Another local artist has shown his support of the Black Lives Matter movement with an electrical box painting in the centre of the city.
Kevin O’Brien, co-founder of volunteer art group Mad About Cork, has painted a tribute to abolitionist leader Frederick Douglass on an electrical box on Grand Parade.
The painting features a quote by the historic figure and also includes the hashtags Black Lives Matter and End Direct Provision.
It follows several murals recently painted in Cork to highlight the Black Lives Matter movement, including one on Sullivan’s Quay and one at Fitzgerald’s Park.
The movement has been brought back into sharp focus following the murder of an unarmed black man, George Floyd, in Minneapolis last month.
Mr Floyd died after a white police officer knelt on his neck for almost nine minutes as he pleaded 'I can’t breathe'.
Speaking about his latest piece, Kevin said the greatest significance is in the Douglass quote, 'I breathe, and lo! the chattel becomes a man' and its contrast with the last few words uttered by Mr Floyd.
"There's a striking contrast to the last words of George Floyd which have since become a powerful slogan of the Black Lives Matter movement - 'I can't breathe'.
"The quote itself comes from a letter written by Douglass on January 1, 1846, shortly after he arrived in Ireland.
"He describes Ireland as being full of compassion and respect, and a safe refuge," Kevin said.

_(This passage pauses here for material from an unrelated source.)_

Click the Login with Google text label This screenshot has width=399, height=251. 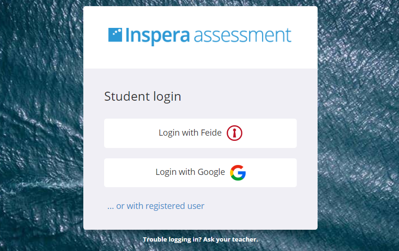pyautogui.click(x=190, y=173)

"With the Black Lives Matter movement and anti-racism protests taking place across the world, now is probably a good time for all of us to look again at racism and prejudice in our own country.
"How do we treat black people and other minorities, travellers, asylum seekers, and poor people here?
"Unfortunately, not all would share Douglass' sentiments today but, for me, there is hope in his words," he continued.
Last month, Kevin honoured Cork nurses with a tribute painting on an electrical box outside CUH.
He has previously honoured Cork legends including sculptor, Seamus Murphy, writer, professor and former President of Brian Dillion's GAA, Daniel Corkery and tenor and hurler Paul O'Leary on electrical box paintings dotted around Cork.